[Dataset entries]
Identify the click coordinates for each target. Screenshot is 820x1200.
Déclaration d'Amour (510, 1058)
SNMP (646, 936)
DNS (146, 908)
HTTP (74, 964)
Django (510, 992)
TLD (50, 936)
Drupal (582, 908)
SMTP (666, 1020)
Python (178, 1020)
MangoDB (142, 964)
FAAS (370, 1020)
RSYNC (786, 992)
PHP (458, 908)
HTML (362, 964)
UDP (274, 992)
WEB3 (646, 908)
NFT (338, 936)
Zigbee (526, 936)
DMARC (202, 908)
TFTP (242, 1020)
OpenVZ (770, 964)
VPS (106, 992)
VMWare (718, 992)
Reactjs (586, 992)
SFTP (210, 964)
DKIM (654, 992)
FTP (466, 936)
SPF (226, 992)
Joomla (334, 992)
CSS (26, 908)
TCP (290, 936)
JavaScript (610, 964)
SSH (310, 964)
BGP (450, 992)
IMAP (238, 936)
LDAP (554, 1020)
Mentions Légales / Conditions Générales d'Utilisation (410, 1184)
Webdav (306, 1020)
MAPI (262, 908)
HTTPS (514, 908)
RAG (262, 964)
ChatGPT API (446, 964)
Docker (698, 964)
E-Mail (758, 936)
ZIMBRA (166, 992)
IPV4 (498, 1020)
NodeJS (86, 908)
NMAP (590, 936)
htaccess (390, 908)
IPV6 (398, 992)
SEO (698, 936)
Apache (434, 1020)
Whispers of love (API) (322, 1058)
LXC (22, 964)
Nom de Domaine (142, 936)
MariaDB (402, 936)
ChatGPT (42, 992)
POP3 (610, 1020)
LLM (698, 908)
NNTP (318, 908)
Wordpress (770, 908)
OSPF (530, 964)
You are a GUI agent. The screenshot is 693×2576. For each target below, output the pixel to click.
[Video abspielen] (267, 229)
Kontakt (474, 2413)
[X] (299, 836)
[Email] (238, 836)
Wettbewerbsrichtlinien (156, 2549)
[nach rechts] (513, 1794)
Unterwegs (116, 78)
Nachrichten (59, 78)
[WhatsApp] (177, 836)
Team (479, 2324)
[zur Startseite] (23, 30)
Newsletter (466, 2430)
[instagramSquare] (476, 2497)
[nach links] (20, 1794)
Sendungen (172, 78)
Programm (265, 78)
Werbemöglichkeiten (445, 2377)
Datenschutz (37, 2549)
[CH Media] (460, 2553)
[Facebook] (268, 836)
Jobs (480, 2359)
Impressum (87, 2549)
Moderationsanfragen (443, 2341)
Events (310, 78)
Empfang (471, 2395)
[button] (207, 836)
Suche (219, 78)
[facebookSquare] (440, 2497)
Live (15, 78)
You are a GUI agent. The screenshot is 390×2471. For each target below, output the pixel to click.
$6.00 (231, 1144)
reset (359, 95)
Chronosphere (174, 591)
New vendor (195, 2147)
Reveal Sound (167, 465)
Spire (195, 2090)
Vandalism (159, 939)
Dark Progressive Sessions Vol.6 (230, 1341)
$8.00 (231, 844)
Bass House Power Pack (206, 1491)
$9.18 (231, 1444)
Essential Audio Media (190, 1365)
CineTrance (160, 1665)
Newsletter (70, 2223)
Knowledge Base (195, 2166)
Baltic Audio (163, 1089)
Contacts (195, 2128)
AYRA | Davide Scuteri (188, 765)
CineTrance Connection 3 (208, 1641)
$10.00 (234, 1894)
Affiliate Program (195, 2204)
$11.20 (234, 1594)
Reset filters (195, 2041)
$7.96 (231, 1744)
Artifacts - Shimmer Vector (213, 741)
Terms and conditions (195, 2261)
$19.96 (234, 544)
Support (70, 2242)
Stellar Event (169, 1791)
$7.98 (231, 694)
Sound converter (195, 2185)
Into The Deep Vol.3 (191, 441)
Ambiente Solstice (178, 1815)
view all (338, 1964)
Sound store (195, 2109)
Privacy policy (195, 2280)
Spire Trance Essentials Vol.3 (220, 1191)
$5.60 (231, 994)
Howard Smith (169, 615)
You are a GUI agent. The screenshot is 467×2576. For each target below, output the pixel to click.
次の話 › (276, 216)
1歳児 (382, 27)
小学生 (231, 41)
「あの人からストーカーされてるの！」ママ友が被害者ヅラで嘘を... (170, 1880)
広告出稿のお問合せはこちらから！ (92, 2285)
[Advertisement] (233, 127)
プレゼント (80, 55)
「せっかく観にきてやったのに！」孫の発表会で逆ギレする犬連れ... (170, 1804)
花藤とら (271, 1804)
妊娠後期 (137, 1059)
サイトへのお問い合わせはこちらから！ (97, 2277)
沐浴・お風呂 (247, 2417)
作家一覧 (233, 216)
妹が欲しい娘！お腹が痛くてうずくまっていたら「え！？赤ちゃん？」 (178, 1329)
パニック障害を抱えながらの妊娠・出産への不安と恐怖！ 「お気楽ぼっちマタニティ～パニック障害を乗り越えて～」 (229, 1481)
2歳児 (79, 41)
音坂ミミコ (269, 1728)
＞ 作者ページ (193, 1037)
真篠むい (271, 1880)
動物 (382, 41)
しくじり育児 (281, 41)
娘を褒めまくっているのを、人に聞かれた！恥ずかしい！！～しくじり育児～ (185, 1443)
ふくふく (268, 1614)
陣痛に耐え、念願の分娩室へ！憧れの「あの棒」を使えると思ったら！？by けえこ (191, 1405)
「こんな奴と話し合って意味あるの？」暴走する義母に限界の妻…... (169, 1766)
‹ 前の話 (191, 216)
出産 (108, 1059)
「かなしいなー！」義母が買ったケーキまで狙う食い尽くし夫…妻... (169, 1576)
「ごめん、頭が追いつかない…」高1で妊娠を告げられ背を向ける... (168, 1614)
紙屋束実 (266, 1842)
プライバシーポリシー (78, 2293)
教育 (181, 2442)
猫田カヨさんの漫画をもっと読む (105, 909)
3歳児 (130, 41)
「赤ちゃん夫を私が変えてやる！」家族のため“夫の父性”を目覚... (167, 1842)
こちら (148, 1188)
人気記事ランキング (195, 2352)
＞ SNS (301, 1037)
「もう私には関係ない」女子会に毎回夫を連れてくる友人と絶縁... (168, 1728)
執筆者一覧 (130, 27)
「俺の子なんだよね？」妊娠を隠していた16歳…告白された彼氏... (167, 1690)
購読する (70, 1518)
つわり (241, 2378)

• **YOUR OBJECTIVE**
Out of the records above, pick each line that contains the string "Spire".

• **EXPECTED ANSWER**
Spire (195, 2090)
Spire Trance Essentials Vol.3 (220, 1191)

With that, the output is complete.